======== Information shown ========

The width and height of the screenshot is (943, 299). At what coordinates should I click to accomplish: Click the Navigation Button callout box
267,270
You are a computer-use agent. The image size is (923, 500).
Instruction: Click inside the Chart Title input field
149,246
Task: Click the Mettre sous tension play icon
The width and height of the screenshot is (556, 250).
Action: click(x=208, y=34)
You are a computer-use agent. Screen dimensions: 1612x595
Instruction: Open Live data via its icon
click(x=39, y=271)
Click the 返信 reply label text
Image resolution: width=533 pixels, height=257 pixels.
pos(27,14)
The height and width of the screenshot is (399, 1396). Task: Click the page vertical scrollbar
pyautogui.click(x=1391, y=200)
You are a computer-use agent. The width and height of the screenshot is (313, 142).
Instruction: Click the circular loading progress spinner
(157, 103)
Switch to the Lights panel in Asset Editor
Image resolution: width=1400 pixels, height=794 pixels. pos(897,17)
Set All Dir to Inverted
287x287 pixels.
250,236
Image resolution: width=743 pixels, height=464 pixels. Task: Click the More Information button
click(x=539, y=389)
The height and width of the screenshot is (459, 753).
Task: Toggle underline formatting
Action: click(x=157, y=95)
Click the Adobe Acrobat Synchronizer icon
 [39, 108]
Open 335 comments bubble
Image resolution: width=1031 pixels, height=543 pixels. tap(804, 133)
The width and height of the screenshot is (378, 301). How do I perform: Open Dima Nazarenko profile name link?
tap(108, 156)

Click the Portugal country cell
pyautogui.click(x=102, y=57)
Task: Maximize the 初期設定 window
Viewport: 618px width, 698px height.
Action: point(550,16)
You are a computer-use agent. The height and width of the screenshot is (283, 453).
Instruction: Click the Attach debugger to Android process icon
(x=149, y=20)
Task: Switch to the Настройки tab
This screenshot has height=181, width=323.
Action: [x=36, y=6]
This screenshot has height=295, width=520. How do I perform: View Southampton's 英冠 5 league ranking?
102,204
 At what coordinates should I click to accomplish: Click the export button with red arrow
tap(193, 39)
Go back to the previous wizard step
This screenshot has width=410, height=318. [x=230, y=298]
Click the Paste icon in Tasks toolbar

========

## [Work required]
Would you transcribe every entry exactly, leaving nothing out?

## [Solution to this problem]
The width and height of the screenshot is (943, 299). At what coordinates should I click to accomplish: Click the Navigation Button callout box
267,270
You are a computer-use agent. The image size is (923, 500).
Instruction: Click inside the Chart Title input field
149,246
Task: Click the Mettre sous tension play icon
The width and height of the screenshot is (556, 250).
Action: click(x=208, y=34)
You are a computer-use agent. Screen dimensions: 1612x595
Instruction: Open Live data via its icon
click(x=39, y=271)
Click the 返信 reply label text
Image resolution: width=533 pixels, height=257 pixels.
pos(27,14)
The height and width of the screenshot is (399, 1396). Task: Click the page vertical scrollbar
pyautogui.click(x=1391, y=200)
You are a computer-use agent. The width and height of the screenshot is (313, 142).
Instruction: Click the circular loading progress spinner
(157, 103)
Switch to the Lights panel in Asset Editor
Image resolution: width=1400 pixels, height=794 pixels. pos(897,17)
Set All Dir to Inverted
287x287 pixels.
250,236
Image resolution: width=743 pixels, height=464 pixels. Task: Click the More Information button
click(x=539, y=389)
The height and width of the screenshot is (459, 753).
Task: Toggle underline formatting
Action: click(x=157, y=95)
Click the Adobe Acrobat Synchronizer icon
 [39, 108]
Open 335 comments bubble
Image resolution: width=1031 pixels, height=543 pixels. tap(804, 133)
The width and height of the screenshot is (378, 301). How do I perform: Open Dima Nazarenko profile name link?
tap(108, 156)

Click the Portugal country cell
pyautogui.click(x=102, y=57)
Task: Maximize the 初期設定 window
Viewport: 618px width, 698px height.
Action: point(550,16)
You are a computer-use agent. The height and width of the screenshot is (283, 453).
Instruction: Click the Attach debugger to Android process icon
(x=149, y=20)
Task: Switch to the Настройки tab
This screenshot has height=181, width=323.
Action: [x=36, y=6]
This screenshot has height=295, width=520. How do I perform: View Southampton's 英冠 5 league ranking?
102,204
 At what coordinates should I click to accomplish: Click the export button with red arrow
tap(193, 39)
Go back to the previous wizard step
This screenshot has width=410, height=318. [x=230, y=298]
Click the Paste icon in Tasks toolbar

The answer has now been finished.